- TASK SET
- A) Decide whether each statement agrees with the OLAP excerpt, answering yes or no and quoting the text's deciding words: (i) Codd first used the term OLAP in a 1993 report sponsored by Arbor Software; (ii) Codd went on to create 10 rules for OLAP; (iii) some offerings such as IRI date to the early 1980s.
- B) Please rewrite the OLAP excerpt, everything from "But what if" down to "the end user.", and swap "management" for "executives".
- C) Name every region that labels a row of the sales table in the OLAP excerpt.

- EXTRACT TO READ
Previous | Table of Contents | Next |
Of course, these tables are two-dimensional, but they can easily be massaged by an application to provide a tabular representation of the variables. Table 10.4 presents this tabular form.
Clothes | Food | Hardware | |
---|---|---|---|
WEST | $113,999 | $23,574 | $56,335 |
EAST | $45,234 | $835,342 | $66,182 |
NORTH | $826,463 | $43,383 | $77,261 |
SOUTH | $1,223 | $9,281 | $56,392 |
Note: This technique replicates the functionality of a multidimensional database where an end user can specify the axis of interest and the multidimensional database (MDDB) will build a tabular representation of the data.
But what if management wants to look at quarterly summaries instead of monthly summaries? What about yearly summaries? Of course, this same technique can be used to roll up the monthly summary tables into quarterly summaries, yearly summaries, and so on, according to the demands of the end user.
Dr. E. F. (Ted) Codd first coined the term OLAP in a 1993 report that was sponsored by Arbor Software. In addition to coining the term, Codd also went on to create 12 rules for OLAP. Despite the claims of a new technology, some offerings such as IRI date to the early 1970s.

- DATA
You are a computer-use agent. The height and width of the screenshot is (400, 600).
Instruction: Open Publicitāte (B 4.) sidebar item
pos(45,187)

- REPLIES
- A)
(i) Yes: "Dr. E. F. (Ted) Codd first coined the term OLAP in a 1993 report that was sponsored by Arbor Software."
(ii) No: "Codd also went on to create 12 rules for OLAP."
(iii) No: "some offerings such as IRI date to the early 1970s."

- B)
But what if executives wants to look at quarterly summaries instead of monthly summaries? What about yearly summaries? Of course, this same technique can be used to roll up the monthly summary tables into quarterly summaries, yearly summaries, and so on, according to the demands of the end user.

- C) WEST, EAST, NORTH, SOUTH